#### [Task description]
Transcribe, word for word and without additions, each line below from the one containing "This screenshot has width=1073, height=711." through the one containing "Open Romana Tomc's", both ends included.

#### [Recorded information]

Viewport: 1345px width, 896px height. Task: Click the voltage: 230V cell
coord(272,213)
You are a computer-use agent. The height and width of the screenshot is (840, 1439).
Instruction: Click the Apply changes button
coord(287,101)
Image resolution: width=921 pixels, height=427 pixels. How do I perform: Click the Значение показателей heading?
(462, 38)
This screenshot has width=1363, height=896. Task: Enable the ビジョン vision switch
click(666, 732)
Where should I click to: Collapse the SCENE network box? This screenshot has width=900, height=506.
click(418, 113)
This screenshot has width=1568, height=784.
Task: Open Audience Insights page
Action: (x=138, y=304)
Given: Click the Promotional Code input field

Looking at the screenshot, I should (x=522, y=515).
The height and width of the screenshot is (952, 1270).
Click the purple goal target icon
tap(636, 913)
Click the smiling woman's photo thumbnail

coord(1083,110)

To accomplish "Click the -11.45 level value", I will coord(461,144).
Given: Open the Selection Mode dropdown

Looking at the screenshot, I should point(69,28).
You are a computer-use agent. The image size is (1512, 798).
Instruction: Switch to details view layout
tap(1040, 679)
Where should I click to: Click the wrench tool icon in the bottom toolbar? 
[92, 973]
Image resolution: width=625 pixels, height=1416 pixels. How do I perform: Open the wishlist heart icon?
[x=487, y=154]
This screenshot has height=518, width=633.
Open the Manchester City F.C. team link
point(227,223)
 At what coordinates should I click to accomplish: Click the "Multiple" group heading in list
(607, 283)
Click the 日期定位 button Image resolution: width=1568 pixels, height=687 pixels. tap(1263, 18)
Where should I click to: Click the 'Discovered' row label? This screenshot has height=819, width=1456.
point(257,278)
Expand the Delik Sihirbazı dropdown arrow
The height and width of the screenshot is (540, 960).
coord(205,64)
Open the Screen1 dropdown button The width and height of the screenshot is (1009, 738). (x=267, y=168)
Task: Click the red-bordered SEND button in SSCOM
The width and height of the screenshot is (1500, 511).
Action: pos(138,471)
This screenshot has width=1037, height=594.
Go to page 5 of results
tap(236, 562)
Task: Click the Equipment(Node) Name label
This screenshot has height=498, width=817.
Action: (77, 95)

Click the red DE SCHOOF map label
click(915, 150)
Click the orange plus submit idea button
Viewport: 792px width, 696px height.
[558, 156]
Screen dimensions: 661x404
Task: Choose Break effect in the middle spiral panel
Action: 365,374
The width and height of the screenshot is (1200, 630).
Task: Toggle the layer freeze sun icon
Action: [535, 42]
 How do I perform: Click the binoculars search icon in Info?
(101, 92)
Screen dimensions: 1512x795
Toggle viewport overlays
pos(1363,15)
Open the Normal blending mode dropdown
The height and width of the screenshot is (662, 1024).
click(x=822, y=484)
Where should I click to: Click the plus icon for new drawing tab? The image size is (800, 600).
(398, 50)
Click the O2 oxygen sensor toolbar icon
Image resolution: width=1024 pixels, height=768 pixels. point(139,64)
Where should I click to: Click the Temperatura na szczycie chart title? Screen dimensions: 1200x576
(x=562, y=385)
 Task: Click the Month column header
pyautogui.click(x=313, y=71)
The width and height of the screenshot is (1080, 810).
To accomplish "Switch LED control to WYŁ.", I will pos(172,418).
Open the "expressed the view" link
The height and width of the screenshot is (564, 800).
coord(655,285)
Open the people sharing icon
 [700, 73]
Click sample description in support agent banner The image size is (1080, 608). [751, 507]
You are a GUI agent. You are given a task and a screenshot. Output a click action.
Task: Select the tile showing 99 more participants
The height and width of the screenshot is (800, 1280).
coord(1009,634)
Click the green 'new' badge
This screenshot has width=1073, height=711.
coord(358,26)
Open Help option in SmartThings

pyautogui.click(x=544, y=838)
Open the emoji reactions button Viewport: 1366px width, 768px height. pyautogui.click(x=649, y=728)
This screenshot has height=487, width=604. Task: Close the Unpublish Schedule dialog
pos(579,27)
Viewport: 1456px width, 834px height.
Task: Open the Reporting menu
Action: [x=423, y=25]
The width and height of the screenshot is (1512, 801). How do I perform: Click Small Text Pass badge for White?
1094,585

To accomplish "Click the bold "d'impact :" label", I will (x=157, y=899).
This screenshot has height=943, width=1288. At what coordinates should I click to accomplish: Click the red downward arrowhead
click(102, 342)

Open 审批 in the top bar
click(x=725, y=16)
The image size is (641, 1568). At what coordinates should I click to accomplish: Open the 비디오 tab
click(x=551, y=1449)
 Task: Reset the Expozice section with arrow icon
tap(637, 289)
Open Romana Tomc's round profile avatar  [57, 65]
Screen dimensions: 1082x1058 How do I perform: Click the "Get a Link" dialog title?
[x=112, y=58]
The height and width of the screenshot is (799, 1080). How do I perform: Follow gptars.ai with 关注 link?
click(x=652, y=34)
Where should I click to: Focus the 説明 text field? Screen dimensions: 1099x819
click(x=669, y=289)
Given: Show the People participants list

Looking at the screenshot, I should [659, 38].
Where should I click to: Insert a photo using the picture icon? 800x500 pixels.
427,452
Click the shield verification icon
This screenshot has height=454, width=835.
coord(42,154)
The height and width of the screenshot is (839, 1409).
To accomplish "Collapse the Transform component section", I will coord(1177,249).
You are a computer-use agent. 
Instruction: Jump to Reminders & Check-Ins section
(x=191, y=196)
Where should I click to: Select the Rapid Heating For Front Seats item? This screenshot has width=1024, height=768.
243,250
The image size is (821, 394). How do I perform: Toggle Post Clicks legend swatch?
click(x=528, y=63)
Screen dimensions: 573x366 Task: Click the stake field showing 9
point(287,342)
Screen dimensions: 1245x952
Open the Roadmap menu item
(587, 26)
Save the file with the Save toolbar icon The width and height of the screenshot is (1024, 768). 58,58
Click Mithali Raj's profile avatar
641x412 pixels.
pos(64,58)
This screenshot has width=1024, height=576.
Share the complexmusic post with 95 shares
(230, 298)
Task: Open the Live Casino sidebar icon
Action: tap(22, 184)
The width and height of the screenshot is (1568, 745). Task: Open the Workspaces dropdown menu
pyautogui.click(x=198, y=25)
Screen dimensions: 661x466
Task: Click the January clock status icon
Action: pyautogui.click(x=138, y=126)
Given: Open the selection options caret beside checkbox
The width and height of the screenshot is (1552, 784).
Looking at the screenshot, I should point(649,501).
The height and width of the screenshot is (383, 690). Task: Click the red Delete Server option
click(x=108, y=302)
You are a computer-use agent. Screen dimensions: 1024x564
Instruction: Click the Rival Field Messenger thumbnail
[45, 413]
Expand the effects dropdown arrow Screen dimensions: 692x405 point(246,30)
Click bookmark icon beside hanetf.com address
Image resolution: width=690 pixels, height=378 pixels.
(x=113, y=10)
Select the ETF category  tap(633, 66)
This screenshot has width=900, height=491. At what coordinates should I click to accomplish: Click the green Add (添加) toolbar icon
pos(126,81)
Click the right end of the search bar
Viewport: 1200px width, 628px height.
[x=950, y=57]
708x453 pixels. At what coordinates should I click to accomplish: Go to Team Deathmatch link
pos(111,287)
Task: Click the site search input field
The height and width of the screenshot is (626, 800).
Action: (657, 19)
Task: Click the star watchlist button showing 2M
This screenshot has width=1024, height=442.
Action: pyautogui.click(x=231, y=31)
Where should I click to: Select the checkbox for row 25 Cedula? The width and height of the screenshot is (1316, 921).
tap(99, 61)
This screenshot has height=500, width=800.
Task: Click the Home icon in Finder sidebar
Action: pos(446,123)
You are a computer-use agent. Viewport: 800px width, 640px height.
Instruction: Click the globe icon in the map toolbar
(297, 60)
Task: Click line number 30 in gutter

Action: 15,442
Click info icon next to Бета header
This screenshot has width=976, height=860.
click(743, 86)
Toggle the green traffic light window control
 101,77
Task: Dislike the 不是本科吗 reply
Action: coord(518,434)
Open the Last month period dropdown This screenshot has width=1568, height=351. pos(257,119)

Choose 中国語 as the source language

#### [Task response]
This screenshot has width=1073, height=711.
coord(358,26)
Open Help option in SmartThings

pyautogui.click(x=544, y=838)
Open the emoji reactions button Viewport: 1366px width, 768px height. pyautogui.click(x=649, y=728)
This screenshot has height=487, width=604. Task: Close the Unpublish Schedule dialog
pos(579,27)
Viewport: 1456px width, 834px height.
Task: Open the Reporting menu
Action: [x=423, y=25]
The width and height of the screenshot is (1512, 801). How do I perform: Click Small Text Pass badge for White?
1094,585

To accomplish "Click the bold "d'impact :" label", I will (x=157, y=899).
This screenshot has height=943, width=1288. At what coordinates should I click to accomplish: Click the red downward arrowhead
click(102, 342)

Open 审批 in the top bar
click(x=725, y=16)
The image size is (641, 1568). At what coordinates should I click to accomplish: Open the 비디오 tab
click(x=551, y=1449)
 Task: Reset the Expozice section with arrow icon
tap(637, 289)
Open Romana Tomc's round profile avatar  [57, 65]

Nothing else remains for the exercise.